Sanskrit OCR

Fri Jul 11 18:18:58 UTC 1997

At 09:51 7.7.1997, Lars Martin Fosse wrote:
>At 07:48 7.07.97 BST, you wrote:
>>I think I am safe in assuming that no-one has yet developed an optical
>>character recognition (OCR) system for the devanagari script.
>>
>>I know that DHH Ingalls and his son had worked on the problem some 20 years
>>ago, but I have not heard any more about it.
>>
>>In any case, does anyone know of an OCR system that is accurate for roman
>>transliteration.  Has anyone tried to input text in this way?
>
>I remember when I was in Tuebingen some years ago (1992 i think) I was told
>that they had managed to "teach" the OCR program Optopus (spelling correct)
>to scan devanagari. I had been fairly difficult, and there had been rather a
>lot of errors. But in principle, Optopus could be taught to recognize any
>pattern as a letter or a combination of lettes. I used it to scan a
>romanized Sanskrit text and taught it to give cerebral t's, d's etc. as .t,
>d etc.
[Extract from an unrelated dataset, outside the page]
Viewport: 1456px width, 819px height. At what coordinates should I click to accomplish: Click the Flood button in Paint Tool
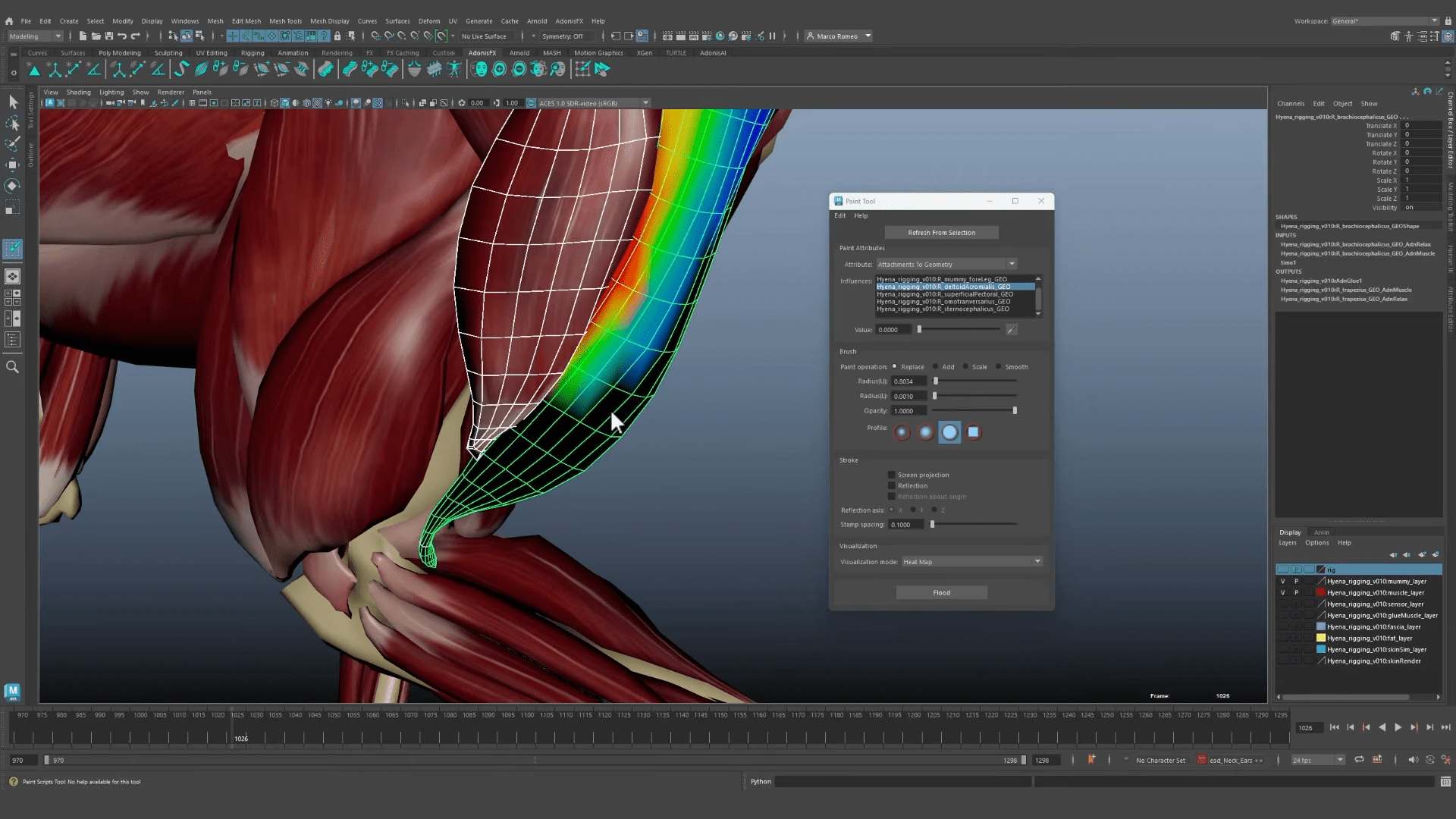941,592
It worked reasonable well.

I have been told that OmniPage professional for the Macintosh can be
'trained' to convert practically anything to any desired character or
string of characters.  Since there are often problems with "i" versus "l"
in OCR I imagine the same would apply to e.g. ".h" versus "b".  As far as
Devanagari is concerned the nature of the script, where long strings of
characters are 'amalgamated' by the head-stroke there would probably be
some problem, unless the program could be taught to disregard the
headstroke!